== Excerpt ==

In the happy case, all users need to interact with lives in OpenTelemetry/Tab(Census/Tracing).

devigned commented 3 years ago

but they are going to have an official collector-based exporter (out-of-process agent) in the long term.

@lmolkova, can you expand on why we wouldn't continue to build upon the "unofficial" exporter? Seems to work pretty well thus far. Also, how long is long term? Are we talking days, months, years?

lmolkova commented 3 years ago

I don't really know if it will be built on top of an unofficial one or will be rebuilt from scratch for some reason. There is no timeline, so unoffical exporter is as good as it gets in the near future. Here's the source: https://techcommunity.microsoft.com/t5/azure-monitor/opentelemetry-azure-monitor/ba-p/2737823

richardpark-msft commented 2 years ago

Just to refresh this discussion a bit, we'll probably remove our direct dependency on 'tab' and just create a light pluggable abstraction, similar to what we provide in github.com/Azure/azure-sdk-for-go/sdk/azcore/log.

JeffreyRichter commented 2 years ago

Whatever happened to the tracing design we discussed? Did this ever get prioritized and assigned to anyone?

richardpark-msft commented 2 years ago

Nothing's moved forward here, beyond the original sketch that you shared with @lmolkova and I.

darrenparkinson commented 2 years ago

With regards tracing, what is the appropriate way currently to achieve propagation between services using open telemetry and service bus? From the service bus docs it says:

Microsoft Azure Service Bus messaging has defined payload properties that producers and consumers should use to pass such trace context. The protocol is based on the W3C Trace-Context.

I'm assuming this only works with .Net at the moment?

Thanks for any information you can provide.

richardpark-msft commented 2 years ago

With regards tracing, what is the appropriate way currently to achieve propagation between services using open telemetry and service bus? From the service bus docs it says:

Microsoft Azure Service Bus messaging has defined payload properties that producers and consumers should use to pass such trace context. The protocol is based on the W3C Trace-Context.

I'm assuming this only works with .Net at the moment?

Thanks for any information you can provide.

@lmolkova, can you answer this question? This particular issue is about Go and what we're considering but, assuming we fall in line with the rest of the SDKs, will this solve @darrenparkinson's requirement as well?

lmolkova commented 2 years ago

@darrenparkinson As @richardpark-msft mentioned, ServiceBus Go SDK does not yet support opentelemtery yet, but we're working on it.

In the meantime, the best option would be to write your own instrumentation:

  1. Follow Otel messaging semantic conventions to create spans with specific attributes.
  2. Propagate context using Message.ApplicationProperties. Here's an example of how it's done in HTTP instrumentation.
  3. If you have ServiceBus producer and consumer both written in Go and you're going to instrument them both, you can use W3C Trace-Context propagator from OTel.

===
== Record set ==

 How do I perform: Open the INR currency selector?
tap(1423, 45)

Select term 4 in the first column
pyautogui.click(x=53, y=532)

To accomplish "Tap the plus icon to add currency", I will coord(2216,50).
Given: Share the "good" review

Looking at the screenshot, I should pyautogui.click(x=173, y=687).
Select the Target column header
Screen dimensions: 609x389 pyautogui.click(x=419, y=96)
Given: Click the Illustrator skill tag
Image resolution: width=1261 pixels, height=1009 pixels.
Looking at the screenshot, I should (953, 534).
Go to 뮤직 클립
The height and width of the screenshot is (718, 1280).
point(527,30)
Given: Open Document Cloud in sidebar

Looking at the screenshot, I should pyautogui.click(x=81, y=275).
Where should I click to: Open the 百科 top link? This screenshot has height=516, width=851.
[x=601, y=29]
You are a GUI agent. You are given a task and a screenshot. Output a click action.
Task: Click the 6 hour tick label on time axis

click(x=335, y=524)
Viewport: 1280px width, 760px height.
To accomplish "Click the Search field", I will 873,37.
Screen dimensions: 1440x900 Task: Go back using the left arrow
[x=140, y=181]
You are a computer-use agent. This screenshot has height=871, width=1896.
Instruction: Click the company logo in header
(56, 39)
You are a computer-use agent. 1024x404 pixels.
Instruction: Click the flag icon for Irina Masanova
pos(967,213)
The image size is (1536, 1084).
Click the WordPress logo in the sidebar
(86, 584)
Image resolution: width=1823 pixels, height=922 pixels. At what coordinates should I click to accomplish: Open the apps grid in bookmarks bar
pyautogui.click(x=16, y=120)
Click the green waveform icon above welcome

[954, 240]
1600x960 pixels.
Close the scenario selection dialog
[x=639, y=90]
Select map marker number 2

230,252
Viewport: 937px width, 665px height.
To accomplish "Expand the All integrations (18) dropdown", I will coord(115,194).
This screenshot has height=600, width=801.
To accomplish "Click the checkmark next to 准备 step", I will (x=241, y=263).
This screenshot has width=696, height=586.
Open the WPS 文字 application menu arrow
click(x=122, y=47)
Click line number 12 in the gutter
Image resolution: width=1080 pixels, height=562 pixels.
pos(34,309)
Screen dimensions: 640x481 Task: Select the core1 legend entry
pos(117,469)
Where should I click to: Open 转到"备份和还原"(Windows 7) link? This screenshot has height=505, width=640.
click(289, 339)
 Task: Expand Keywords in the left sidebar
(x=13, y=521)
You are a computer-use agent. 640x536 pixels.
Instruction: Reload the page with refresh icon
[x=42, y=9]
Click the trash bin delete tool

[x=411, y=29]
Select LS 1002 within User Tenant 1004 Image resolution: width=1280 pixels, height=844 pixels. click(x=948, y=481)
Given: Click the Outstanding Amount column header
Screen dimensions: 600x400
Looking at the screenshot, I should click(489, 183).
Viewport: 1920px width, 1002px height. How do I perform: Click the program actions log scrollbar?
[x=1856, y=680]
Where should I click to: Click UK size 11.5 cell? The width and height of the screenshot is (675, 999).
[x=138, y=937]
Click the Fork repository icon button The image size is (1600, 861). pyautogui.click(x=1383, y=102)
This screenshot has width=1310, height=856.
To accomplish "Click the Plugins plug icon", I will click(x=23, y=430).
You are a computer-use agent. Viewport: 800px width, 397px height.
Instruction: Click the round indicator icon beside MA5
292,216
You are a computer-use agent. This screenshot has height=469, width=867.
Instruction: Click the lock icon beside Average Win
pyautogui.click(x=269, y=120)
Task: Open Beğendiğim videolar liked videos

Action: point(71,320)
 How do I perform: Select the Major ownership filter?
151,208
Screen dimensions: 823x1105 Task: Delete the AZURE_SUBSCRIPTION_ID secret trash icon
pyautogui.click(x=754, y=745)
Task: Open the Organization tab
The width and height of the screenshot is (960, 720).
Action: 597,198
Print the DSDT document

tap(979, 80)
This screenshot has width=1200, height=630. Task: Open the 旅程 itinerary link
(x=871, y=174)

===

### Activity
Can you copy, word for word, the part of the OpenTelemetry thread above from "In the meantime, the" up to and including "propagator from OTel."?

### Finished exercise
In the meantime, the best option would be to write your own instrumentation:

  1. Follow Otel messaging semantic conventions to create spans with specific attributes.
  2. Propagate context using Message.ApplicationProperties. Here's an example of how it's done in HTTP instrumentation.
  3. If you have ServiceBus producer and consumer both written in Go and you're going to instrument them both, you can use W3C Trace-Context propagator from OTel.